Funded Grants


A coordination approach to early language learning

Children learn language strikingly fast: By the time they can run down the street, typically developing children are already producing over a thousand words. Yet, these children who astonish us with their effortless language learning continuously forget where they leave their coats and hats. This fundamental puzzle guides my research program: How do children learn language so rapidly even though their memories, attentional control, and information processing systems are still developing? My work aims to resolve this puzzle by modeling language acquisition as a coordination problem between children and their caregivers. The problem to understand is not how children learn language, but how children and their caregivers construct it together.

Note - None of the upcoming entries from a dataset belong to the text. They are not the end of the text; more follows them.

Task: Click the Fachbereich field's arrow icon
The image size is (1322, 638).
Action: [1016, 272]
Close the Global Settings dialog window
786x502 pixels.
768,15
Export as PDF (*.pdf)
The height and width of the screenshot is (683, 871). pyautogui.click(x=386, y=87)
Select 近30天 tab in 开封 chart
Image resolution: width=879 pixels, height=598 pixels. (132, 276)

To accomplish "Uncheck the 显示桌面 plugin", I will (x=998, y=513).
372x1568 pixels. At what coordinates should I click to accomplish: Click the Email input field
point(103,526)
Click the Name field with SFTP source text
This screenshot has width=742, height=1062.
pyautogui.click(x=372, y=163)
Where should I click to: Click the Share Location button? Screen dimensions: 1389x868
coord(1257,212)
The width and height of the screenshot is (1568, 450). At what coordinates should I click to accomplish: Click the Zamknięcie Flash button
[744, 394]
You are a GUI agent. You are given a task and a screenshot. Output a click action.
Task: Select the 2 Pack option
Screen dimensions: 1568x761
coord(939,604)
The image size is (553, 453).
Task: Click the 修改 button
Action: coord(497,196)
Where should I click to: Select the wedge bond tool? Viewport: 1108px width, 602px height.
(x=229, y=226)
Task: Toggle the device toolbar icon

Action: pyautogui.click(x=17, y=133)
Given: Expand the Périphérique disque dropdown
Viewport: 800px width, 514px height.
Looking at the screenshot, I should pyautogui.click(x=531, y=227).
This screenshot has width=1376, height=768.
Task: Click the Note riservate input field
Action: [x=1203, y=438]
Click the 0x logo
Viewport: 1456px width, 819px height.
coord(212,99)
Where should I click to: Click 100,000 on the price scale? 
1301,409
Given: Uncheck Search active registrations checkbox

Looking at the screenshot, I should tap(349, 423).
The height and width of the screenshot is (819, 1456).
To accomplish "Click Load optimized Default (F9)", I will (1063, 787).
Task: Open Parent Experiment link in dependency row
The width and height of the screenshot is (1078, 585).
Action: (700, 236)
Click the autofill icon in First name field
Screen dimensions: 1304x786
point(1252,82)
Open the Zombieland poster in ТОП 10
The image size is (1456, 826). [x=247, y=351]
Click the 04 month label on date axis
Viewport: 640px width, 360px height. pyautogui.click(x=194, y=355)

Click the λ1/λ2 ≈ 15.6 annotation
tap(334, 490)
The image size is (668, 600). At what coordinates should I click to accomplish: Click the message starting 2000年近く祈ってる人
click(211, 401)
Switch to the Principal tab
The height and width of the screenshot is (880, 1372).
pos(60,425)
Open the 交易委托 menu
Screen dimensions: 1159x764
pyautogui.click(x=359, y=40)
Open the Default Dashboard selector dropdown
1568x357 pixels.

Children are inundated with language from a variety of sources from parents to conversations between family members to the television in their living rooms. However, research shows that the speech that matters most is the speech directed to children by their caregivers. Infant-directed speech differs systematically from the speech that adults produce to each-other: Pitch contours are more pronounced, sentences are shorter, and repetitions are more frequent. Infants not only prefer to listen to child-directed speech, they learn better from it. Why do we talk this way to infants even if we are not intending to teach them? My research program explores the hypothesis that the pressure to maintain a child’s attention and communicate successfully results in supportive linguistic input. Even if we just want a child to stop crying, or to wipe their nose, we need to tell them in a way they understand – a way that must be coordinated to their individual cognitive and linguistic development. Together, these many moments of coordination add up to language learning.

My research program investigates this coordination from both directions, analyzing the basic cognitive processes that children bring to language learning as well as the way that caregivers structure information for their developing learners. (1) The first line of my work studies how children’s developing attentional and information processing systems control the information they have available to learn from. (2) The second line of my work examines the representations and algorithms that children bring to bear on this to discover the meanings of words. (3) The third line of my work characterizes the natural ecological contexts in which language acquisition occurs, showing how coordination between learner and environment lead to the right kind of information becoming salient for the attentional system and ultimately learning. (4) Finally, the newest work in my lab is developing a framework for studying language acquisition in interaction, probing the child’s active role in structuring the communicative exchanges in which language learning happens.

The goal of this work is an understanding of both why language acquisition is typically so rapid, and why it is sometimes delayed. Successes (and failures) of learning must emerge from the coordination between cognitive constraints and learning environment. My work explores how changes in children’s attention, memory, auditory and visual processing, and social interaction connect to each-other, and how they interact to produce acquisition.